Rourkela: Researchers at the National Institute of Technology (NIT), Rourkela, have created and patented a new bio-ink that could significantly advance 3D bioprinting for tissue engineering, particularly in repairing bone and cartilage.
The innovative material addresses a major limitation in current bio-inks by successfully combining high mechanical strength, excellent biological compatibility, and superior printability — properties that have traditionally been difficult to achieve together.
Led by Associate Professor in the Department of Biotechnology and Medical Engineering Devendra Verma, the team, including research scholars Shreya Chrungoo and Dr Tanmay Bharadwaj, developed a high shape-fidelity composite bio-ink made from Bovine Serum Albumin (BSA), Sodium Alginate, and polyelectrolyte complexes of gelatin and chitosan (PEC-GC) that can be effectively used in bone and cartilage repairing. This protein-polysaccharide blend creates a bioactive system that supports cell growth while maintaining structural fidelity during and after the printing process.
The research has been published in the International Journal of Biological Macromolecules, and the team has secured an Indian patent titled
‘A High Shape-Fidelity Protein-Polysaccharide Composite Bioink for 3D Bioprinting’.
“Our goal was to bridge the long-standing gap between printability and biological performance in bio-inks. By integrating protein–polysaccharide interactions with nanofibrous complexes, we have developed a system that not only prints with high precision but also actively supports cellular functions and tissue regeneration. This brings us a step closer to clinically relevant bioprinted constructs,” Prof Verma said.
Laboratory tests showed promising results with the developed bio-ink mimicking the extracellular matrix of bone tissue, providing sites for cell attachment, and promoting cell adhesion, proliferation, and overall biological response. Scaffolds containing 2% PEC-GC achieved over 90% cell viability, demonstrated strong mechanical properties for shape retention, and promoted bone tissue formation and collagen synthesis.
Shreya Chrungoo, the research scholar, emphasised the practical potential: “The developed bio-ink offers a versatile platform for fabricating patient-specific scaffolds with precise geometry and biological functionality.
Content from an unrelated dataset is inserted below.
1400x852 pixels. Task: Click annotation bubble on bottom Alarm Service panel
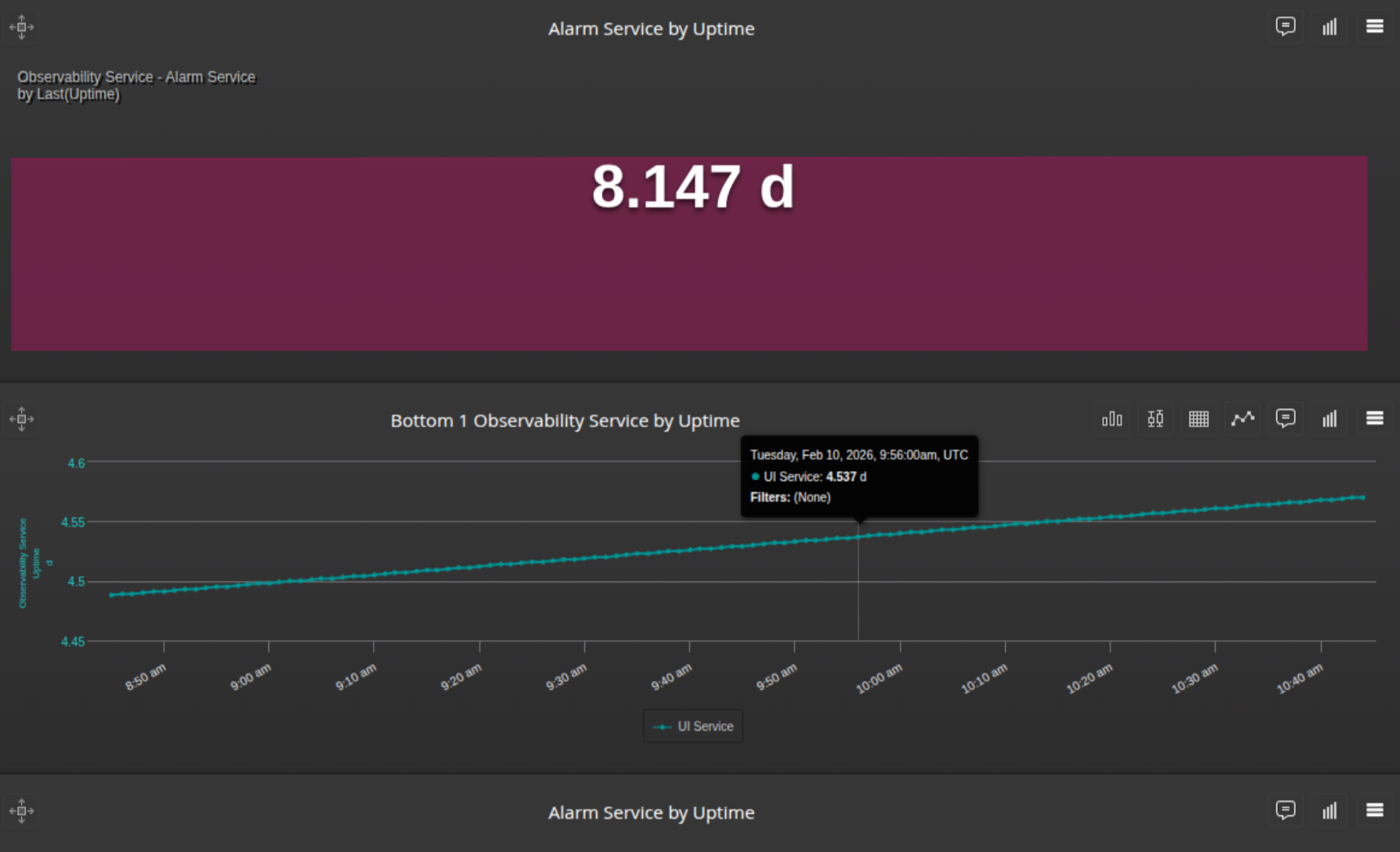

Its ability to support high cell viability and tissue-like behavior makes it promising for applications in regenerative medicine.”
The team now plans to undertake animal studies to evaluate safety and efficacy of the developed bio-ink, followed by clinical studies for validation.
If successful, the technology could open new doors for personalised regenerative treatments, enabling the creation of customised tissue scaffolds tailored to individual patients.